Hace un tiempo, por una nota que me tocó hacer, tuve que probar la eficacia de la línea 144, destinada a atender situaciones de violencia contra las mujeres. Llamé 26 veces a lo largo de un día, 12 al día siguiente y 19 al tercer día, sin obtener otra respuesta que una grabación que me invitaba a llamar al 911, es decir a la policía. Me rendí. Hace aún más tiempo, me tocó a acompañar a una amiga lesbiana a una comisaría porque su novia le había pegado hasta partirle un diente. Calificaron el entuerto de “riña” porque la figura “violencia de género” sola aplica en parejas heteronormativas.
Tomaron nota de los detalles, nos despacharon y no pasó más nada. A diferencia de algunas feministas, no niego la existencia de denuncias falsas (pensar a una mujer como incapaz de mentir es lo más paternalista y sesgado que hay), justamente porque me consta la veracidad de otras denuncias realizadas con pruebas de sobra por parte de víctimas que tienen razones urgentes para pedir protección.

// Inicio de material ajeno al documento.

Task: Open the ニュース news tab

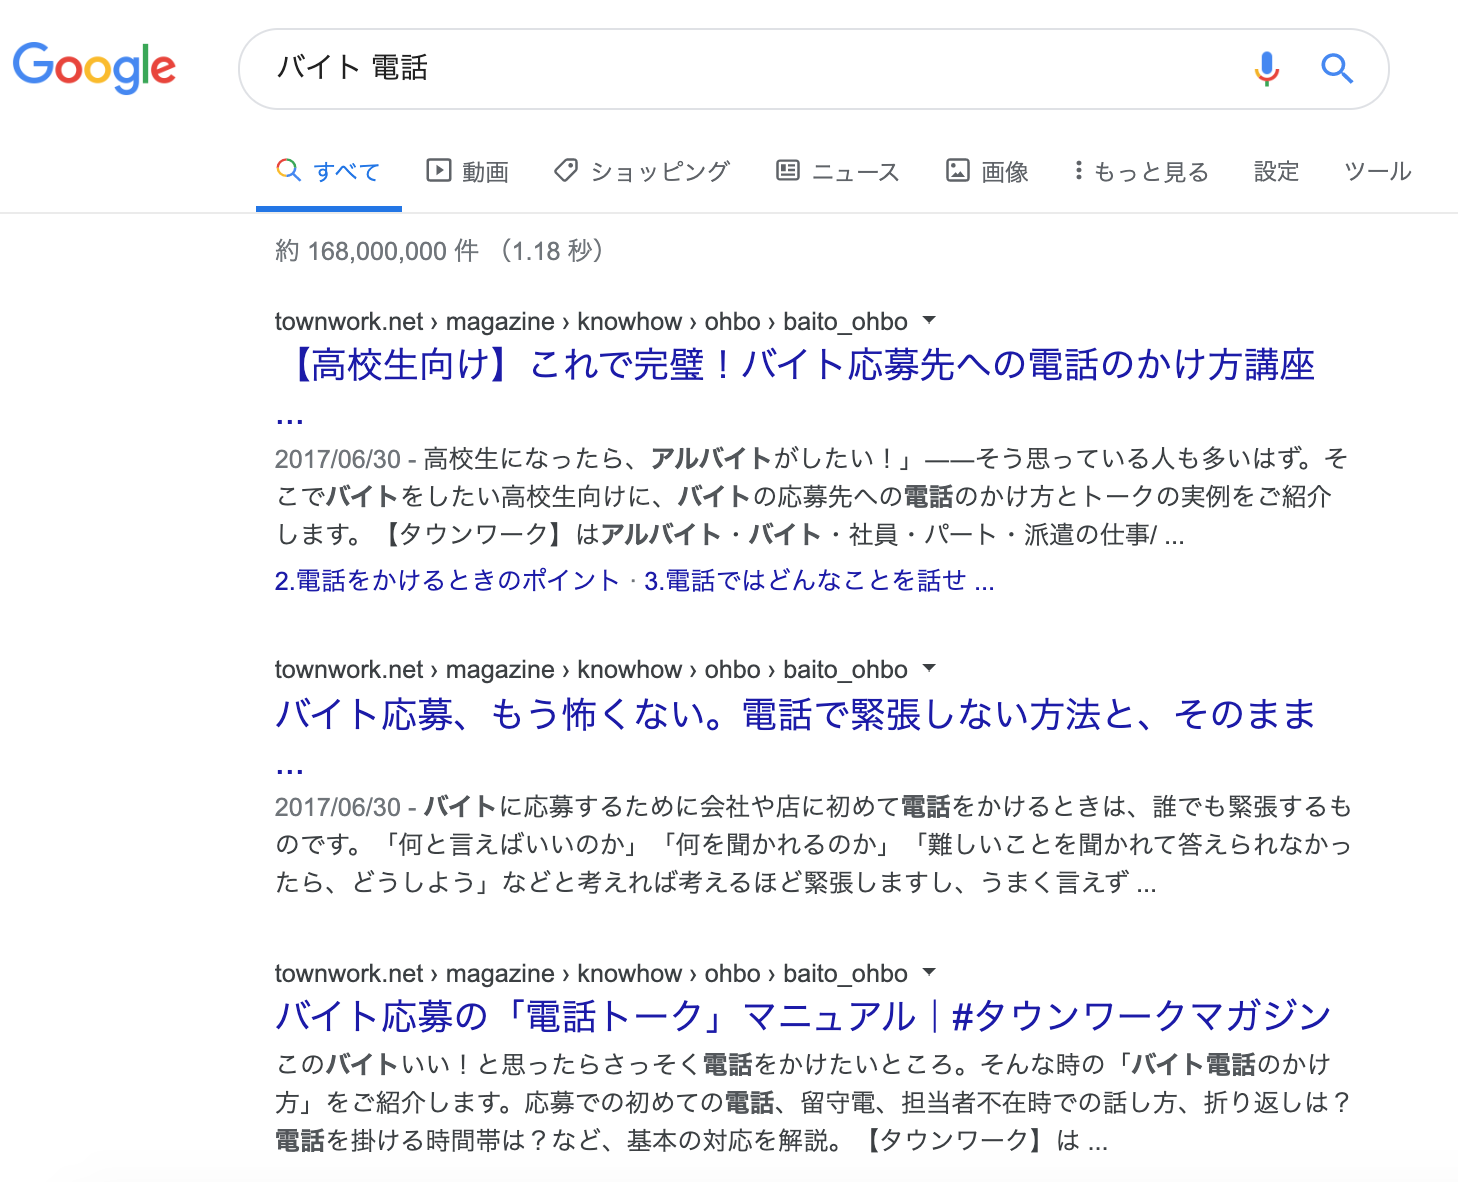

Medidas perimetrales que el agresor puede sortear sin mayores consecuencias, son la respuesta en ambos casos, de modo que la falsedad o veracidad de una denuncia y las acciones que se imparten al respecto, parecen dar lo mismo.
Gracias a estas y otras experiencias vinculadas a mi trabajo periodístico, pero también a mi condición de mujer, recelo bastante de los discursos en clave “las mujeres movemos el mundo” que tanto le simpatizan a la Ministra de Género Elizabeth Gómez Alcorta. Que la cartera de Género se lleve una porción del PBI superior a la que le toca a Educación, tampoco me ayuda a ver con buenos ojos la existencia de un ministerio que, en la opinión de algunas colegas, “perdió una gran oportunidad de representación” y en la opinión de otras “no tiene la culpa de que la yuta sea lo que siempre fue”.

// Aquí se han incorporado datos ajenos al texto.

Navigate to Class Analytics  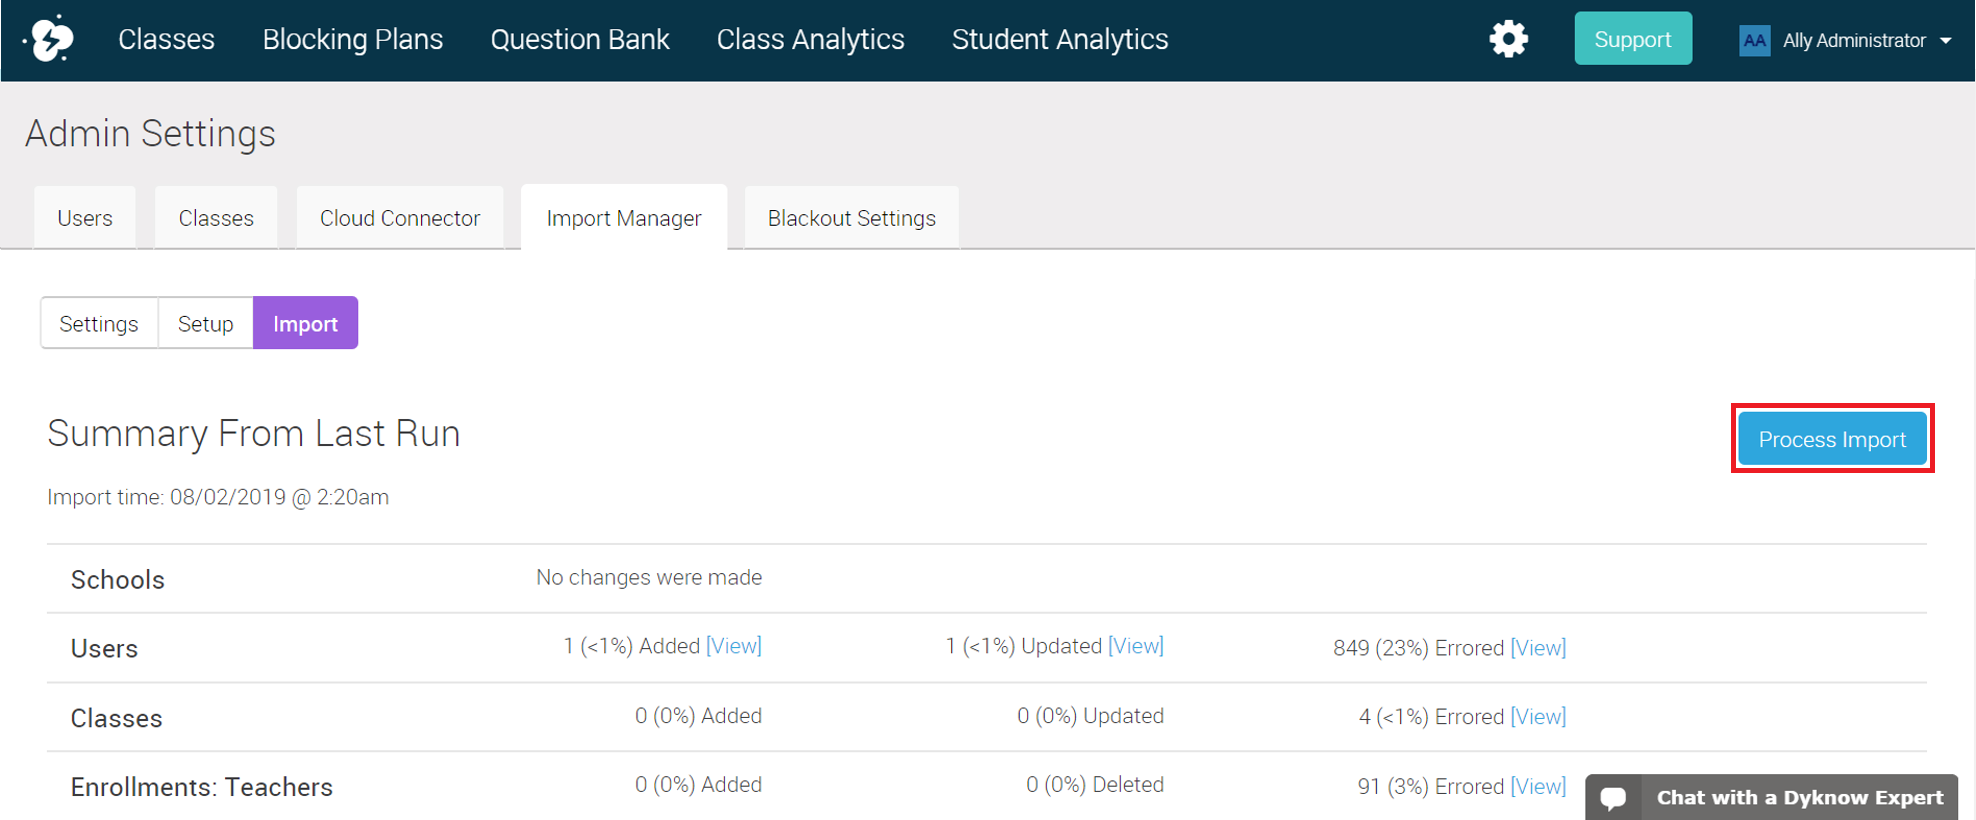click(810, 40)
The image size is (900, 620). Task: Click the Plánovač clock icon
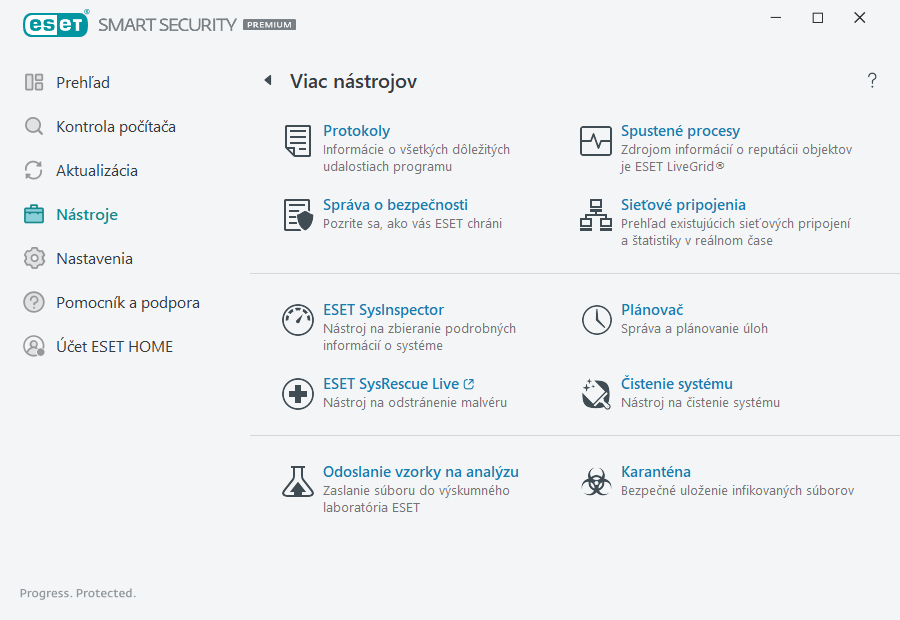(x=596, y=320)
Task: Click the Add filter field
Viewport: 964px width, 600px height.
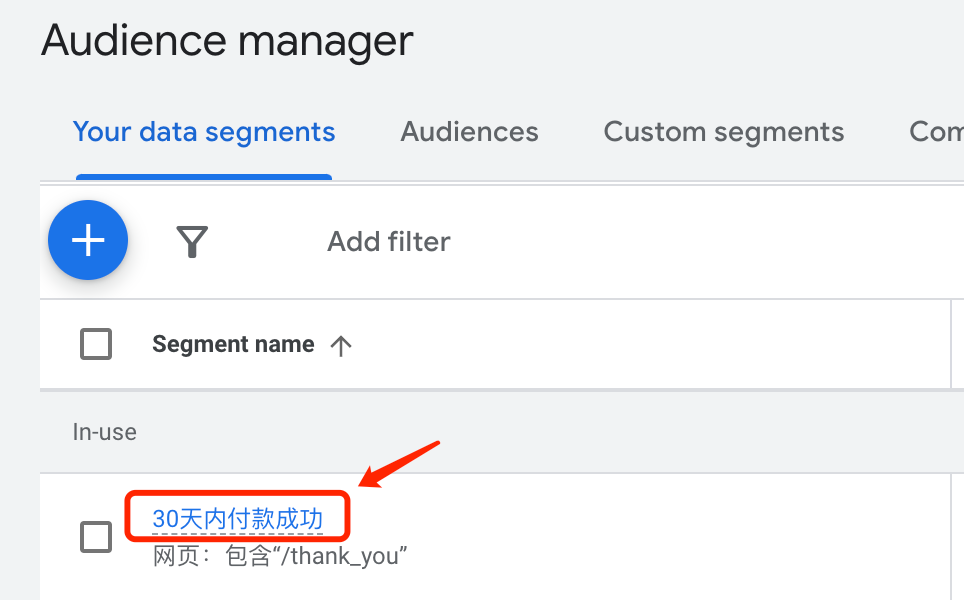Action: tap(389, 241)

Más allá de mis elucubraciones, las de mis colegas y las de otras mujeres entre las que podemos contar a las activistas mediáticas, pero también a las que hacen el trabajo invisible (y bastante más concreto) de prestar asistencia directa en barrios populares y villas, lo cierto es que Úrsula fue asesinada por un operario de la Bonaerense después de haber hecho un montón de denuncias que obviamente no sirvieron de nada. En las redes sociales feministas y opinadores debaten sobre si la responsabilidad es del Estado, de Berni, de la cultura patriarcal o de los fiscales, y como respuesta promueven una reforma feminista del poder judicial.
Leer estos debates me llena de interrogantes que espero poder responderme algún día no tan lejano y, sobre todo, sin que medre otra muerte tan espantosamente injusta. ¿Qué tan precarizada estuvo la estructura montada para dar respuesta a estas situaciones como para que no funcionen bien ni la línea de contención, ni las comisarías de la mujer? ¿Cómo se gestionaron y en qué consistieron las sendas capacitaciones en género que se impartieron en casi todas las instituciones de gobierno? ¿Cómo se articula el Ministerio dispuesto para erradicar la violencia contra las mujeres con las dependencias provinciales que tienen el mismo objetivo? ¿Se está priorizando, como es lógico en un país con 40 por ciento de pobres, la atención a los sectores con menos posibilidades? ¿Es la reforma judicial feminista que propone Gómez Alcorta la salida a estos problemas, o estamos ante más de lo mismo? Al decir “más de lo mismo” me refiero al énfasis en lo discursivo, en lo fotográfico, en la presentación “cuidada” de la agenda institucional feminista.
Una parafernalia afable que pierde credibilidad en la medida en que sucede lo que sucedió. Ante la muerte de Úrsula, todo parece señalar que, más allá de los planos simbólicos que muchos feminismos estudian, hay problemas de orden técnico y económico que son sistemáticamente soslayados por quienes deben cargarse al hombro el cambio sobre el que tanto hablan.
De no poner todos los temas sobre la mesa, las políticas de género irán pareciéndose cada vez más peligrosamente a un maquillaje que ni bien entra en contacto con un líquido (en este caso la sangre de las víctimas) se desvanece para dejar ver una realidad que sigue perpetuando el desamparo y la negligencia.